Writing for an Audience

My day job is Senior Eng Manager at Shopify. Which means I manage a group of teams that ship software. I’ve tried writing about dev managing before, but never had much luck getting on a streak.

There’s lots of thought-leaders writers writing about being a dev manager, from Lara Hogan, Gergely Orosz, the anonymous manager of 138, and Shopify’s James Stanier. I’m trying to write more, like they do. I was facing a two-pronged problem; wanting to write more, and feeling I have nothing interesting to add to what’s been said by the folks above. So instead of trying to write in the abstract for my blog, I took their advice, and started writing for my reports.
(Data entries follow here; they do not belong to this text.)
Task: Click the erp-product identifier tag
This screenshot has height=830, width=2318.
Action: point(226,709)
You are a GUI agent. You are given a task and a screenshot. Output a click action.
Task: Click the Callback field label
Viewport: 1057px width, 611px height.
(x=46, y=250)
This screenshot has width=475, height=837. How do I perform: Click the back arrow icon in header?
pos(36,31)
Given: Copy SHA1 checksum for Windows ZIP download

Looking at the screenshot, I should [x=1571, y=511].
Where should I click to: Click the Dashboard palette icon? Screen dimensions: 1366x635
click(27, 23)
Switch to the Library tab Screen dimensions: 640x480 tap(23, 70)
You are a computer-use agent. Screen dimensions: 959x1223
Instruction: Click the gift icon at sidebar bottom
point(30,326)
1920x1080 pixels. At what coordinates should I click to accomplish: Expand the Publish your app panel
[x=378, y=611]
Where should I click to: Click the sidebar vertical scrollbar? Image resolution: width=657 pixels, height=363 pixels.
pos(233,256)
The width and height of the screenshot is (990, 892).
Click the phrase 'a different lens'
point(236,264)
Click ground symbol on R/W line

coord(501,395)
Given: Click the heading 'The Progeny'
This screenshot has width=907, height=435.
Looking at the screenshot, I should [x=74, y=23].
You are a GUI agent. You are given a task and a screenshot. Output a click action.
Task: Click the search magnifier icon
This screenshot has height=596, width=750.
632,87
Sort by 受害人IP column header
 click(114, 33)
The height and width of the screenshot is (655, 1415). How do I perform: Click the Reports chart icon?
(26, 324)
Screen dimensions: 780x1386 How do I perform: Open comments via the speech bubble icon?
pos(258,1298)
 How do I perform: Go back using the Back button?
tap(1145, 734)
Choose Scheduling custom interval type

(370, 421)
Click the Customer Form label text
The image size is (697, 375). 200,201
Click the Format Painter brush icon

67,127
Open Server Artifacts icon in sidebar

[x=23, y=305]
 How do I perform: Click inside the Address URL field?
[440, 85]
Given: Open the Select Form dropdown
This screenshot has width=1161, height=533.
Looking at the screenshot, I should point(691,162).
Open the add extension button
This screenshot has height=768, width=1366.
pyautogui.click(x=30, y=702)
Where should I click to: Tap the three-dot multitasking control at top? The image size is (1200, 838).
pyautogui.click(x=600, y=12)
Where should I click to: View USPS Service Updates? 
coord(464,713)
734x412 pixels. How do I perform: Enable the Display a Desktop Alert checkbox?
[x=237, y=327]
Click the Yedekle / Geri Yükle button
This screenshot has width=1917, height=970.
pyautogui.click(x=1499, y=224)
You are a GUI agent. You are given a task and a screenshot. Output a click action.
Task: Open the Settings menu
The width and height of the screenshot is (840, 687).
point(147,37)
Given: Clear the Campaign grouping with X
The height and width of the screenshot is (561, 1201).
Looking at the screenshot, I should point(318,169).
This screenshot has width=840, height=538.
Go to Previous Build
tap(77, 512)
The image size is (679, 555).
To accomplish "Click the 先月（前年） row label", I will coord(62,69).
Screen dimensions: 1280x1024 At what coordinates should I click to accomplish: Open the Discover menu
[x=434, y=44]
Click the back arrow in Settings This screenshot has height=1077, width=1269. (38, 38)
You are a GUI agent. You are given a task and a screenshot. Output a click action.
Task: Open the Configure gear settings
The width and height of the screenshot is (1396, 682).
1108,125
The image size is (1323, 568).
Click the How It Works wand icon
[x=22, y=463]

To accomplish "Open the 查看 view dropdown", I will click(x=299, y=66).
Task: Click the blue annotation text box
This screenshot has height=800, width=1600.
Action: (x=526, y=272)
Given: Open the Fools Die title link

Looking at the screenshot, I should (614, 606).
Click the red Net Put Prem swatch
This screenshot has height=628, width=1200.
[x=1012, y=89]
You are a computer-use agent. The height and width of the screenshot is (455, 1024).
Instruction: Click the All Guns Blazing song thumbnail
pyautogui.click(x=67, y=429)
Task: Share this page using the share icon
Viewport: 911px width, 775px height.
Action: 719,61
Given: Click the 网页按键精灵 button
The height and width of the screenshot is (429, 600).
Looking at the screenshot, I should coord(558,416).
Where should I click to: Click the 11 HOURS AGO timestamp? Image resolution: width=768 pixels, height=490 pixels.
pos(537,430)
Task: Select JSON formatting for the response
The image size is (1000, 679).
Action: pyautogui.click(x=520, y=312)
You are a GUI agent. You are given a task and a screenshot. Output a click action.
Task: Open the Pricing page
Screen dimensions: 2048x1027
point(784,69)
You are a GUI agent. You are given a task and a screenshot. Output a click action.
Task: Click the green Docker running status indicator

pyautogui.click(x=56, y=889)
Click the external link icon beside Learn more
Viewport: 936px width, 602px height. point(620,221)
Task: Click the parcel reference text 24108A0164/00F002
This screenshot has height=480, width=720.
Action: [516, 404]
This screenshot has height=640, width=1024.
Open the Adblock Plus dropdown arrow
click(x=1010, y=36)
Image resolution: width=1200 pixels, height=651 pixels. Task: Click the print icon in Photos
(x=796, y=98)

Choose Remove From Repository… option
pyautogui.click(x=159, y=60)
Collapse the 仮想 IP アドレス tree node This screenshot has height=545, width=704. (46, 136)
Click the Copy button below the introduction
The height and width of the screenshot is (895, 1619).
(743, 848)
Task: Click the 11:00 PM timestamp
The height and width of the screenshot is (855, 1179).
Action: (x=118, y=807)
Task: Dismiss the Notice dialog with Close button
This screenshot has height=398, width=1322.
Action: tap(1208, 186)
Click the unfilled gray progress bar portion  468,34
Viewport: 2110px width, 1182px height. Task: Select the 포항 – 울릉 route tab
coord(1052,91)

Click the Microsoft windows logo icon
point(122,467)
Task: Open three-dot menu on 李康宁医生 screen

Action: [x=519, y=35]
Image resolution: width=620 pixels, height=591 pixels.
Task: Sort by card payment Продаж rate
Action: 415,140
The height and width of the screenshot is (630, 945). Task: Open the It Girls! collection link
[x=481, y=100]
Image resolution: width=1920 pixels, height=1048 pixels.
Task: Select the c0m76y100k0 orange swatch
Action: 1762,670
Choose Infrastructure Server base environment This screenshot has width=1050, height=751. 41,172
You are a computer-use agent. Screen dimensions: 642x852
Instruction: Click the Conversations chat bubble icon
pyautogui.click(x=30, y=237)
I’ve been writing a Friday summary email for the ~20 folks in my org. The topics have mostly been things that I’ve heard in meetings or 1-1s, or things I find interesting. The last few weeks’ topics have included

I’ve written for five weeks so far. In the first three, I asked “let me know if you find this valuable.” I don’t ask this question anymore because the response has been overwhelmingly positive. People want to know and want to be in the loop. The topics are current, and I can async share what I’m hearing and thinking. And I have a backlog of topics for weeks.

I know it all sounds blindingly obvious in retrospect. The trick of finding and personalizing for whom I was writing unlocked the topics I wanted to write about, and the motivation to go out and write. I have a Friday deadline every week, and no excuses not to write.